Did you know that it is necessary to declare the death of an income holder to the IRS? We explain everything so that there are no doubts.
In the year following the death of a family member, it is necessary to file the IRS for the deceased person. Thus, if a family member died in 2022, it is the responsibility of the spouse or head of the couple – the person responsible for administering the inheritance until the time of division – to report the death of income holder in the IRS declaration to be delivered in 2023 (relating to the fiscal year in which the death occurred).
How to declare the death of an income holder in the IRS?
Declaration completed by spouse
Let’s start with the cases in which the spouse reports the death of an income holder in the IRS declaration. The delivery of the declaration can be done together or separately.
If you prefer separatelyyou must enter the Finance Portal with the accesses of the deceased person, filling in the declaration as if it were you.
If delivery is made together, the widowed spouse becomes subject A, even if it has not been so until then.
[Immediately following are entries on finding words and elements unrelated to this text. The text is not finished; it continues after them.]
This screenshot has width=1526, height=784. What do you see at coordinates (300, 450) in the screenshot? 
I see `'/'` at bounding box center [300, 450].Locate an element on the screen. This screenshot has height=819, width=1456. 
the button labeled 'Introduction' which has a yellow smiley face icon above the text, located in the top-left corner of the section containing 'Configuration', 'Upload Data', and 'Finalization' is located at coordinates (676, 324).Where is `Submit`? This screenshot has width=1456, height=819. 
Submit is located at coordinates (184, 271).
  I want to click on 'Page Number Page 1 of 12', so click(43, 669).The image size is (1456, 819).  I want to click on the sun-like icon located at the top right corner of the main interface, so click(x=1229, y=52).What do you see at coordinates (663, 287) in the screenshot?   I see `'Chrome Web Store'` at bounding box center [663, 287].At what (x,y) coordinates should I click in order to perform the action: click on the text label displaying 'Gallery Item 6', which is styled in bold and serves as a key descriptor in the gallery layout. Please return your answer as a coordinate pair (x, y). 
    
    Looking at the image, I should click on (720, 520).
In this case, you must enter the Finance Portal using your access data instead of entering the deceased person’s data.
In the Model 3 declaration, it is necessary to identify, in box 4 (referring to marital status), the option “widower” and fill in box 5B with the tax identification number of the deceased.
If the deceased spouse presented income from work as an employee (category A) or pensions (category H), he/she should complete table 4, in Annex A, with all the income obtained up to the time of death, never forgetting to identify the deceased taxpayer with the letter “F”, in the title column.
Statement completed by another family member
If the deceased does not have a spouse, the responsibility for reporting the death of the income holder in the IRS declaration passes to the head of the couple – who may be a child, for example –, provided that the property has not yet been shared.
In this case, the IRS declaration is filled in normally, as if it were done in the first person, once again, through the Finance Portal, using the deceased person’s access data. That is, the procedure is exactly the same as a spouse should adopt, if he chooses to make the declaration of the deceased person separately.
Other important details
It is true that the death of someone close to us is something very delicate, but unfortunately it is necessary to be practical and not ignore the importance of making the declaration for the deceased person, otherwise there could be consequences.
It is also important to mention two more details regarding filling in the IRS declaration in the event of death and that apply to any of the filling options (by the spouse or a family member):
- To complete the declaration of the death of the holder of income, if there is income from the property, these must also be declared, by filling in the form Annex F;
- Please note that funeral expenses and the corresponding subsidy granted by Social Security are not declared to the IRS.
From the moment death is declared, has 90 days to declare the death of an income holder at a tax office. This procedure is done through Stamp Duty Model 1.
When going to Finance, you should take with you the deceased’s documents (which contain your contributory data), the death certificate, photocopies of the identification documents and taxpayer numbers of the heirs and a copy of the will (if there is a legal document for this effect).